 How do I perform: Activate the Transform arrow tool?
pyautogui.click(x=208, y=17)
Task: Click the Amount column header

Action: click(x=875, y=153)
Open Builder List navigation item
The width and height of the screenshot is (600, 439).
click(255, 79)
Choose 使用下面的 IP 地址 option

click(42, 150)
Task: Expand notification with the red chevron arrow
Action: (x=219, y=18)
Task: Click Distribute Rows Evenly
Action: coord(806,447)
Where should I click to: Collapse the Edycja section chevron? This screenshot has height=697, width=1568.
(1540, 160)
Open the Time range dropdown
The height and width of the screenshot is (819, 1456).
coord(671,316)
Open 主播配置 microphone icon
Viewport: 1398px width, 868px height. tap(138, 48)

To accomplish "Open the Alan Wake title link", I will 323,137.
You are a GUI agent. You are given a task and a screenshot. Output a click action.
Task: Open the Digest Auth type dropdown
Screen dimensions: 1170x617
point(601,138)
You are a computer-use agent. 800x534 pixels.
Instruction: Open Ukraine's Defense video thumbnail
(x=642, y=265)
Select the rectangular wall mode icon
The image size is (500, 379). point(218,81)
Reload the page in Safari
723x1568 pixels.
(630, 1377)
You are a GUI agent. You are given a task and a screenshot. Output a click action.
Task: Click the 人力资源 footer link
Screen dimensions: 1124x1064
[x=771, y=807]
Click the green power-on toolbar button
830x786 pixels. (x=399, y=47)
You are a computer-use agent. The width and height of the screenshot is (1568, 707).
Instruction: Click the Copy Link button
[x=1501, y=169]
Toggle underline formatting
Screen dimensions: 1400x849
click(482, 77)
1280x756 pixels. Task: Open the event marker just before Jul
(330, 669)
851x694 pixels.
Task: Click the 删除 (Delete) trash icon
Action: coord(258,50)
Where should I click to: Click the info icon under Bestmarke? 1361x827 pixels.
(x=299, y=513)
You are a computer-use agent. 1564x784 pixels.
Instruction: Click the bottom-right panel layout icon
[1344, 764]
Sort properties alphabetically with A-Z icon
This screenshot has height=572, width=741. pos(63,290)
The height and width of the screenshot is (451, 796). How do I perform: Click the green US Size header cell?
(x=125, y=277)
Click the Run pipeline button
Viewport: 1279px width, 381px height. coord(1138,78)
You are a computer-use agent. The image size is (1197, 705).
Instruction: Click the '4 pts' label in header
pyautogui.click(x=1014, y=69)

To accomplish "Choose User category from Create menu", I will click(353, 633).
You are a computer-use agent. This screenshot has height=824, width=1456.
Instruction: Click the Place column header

================================

## Task requirements:
Check each line of the material above for "accomplish" and say how many lines contain it, giving the number alone.

## Answer to the exercise:
2